**What is needed**
Return the records starting with the line that contains "Image resolution: width=1790" and continuing through the line that contains "tap(461, 862)", with both of those lines included, reproducing each line without any change.

━━━━━ Data excerpts

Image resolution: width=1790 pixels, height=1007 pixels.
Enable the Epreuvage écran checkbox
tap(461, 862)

━━━━━━━━━━
━━━━━ Data excerpts

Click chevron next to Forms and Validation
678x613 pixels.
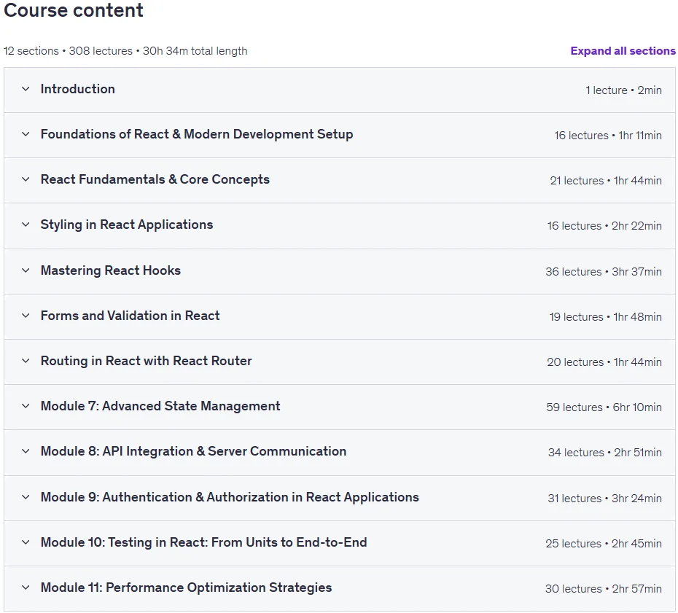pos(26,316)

━━━━━━━━━━

**Problem solution**
Image resolution: width=1790 pixels, height=1007 pixels.
Enable the Epreuvage écran checkbox
tap(461, 862)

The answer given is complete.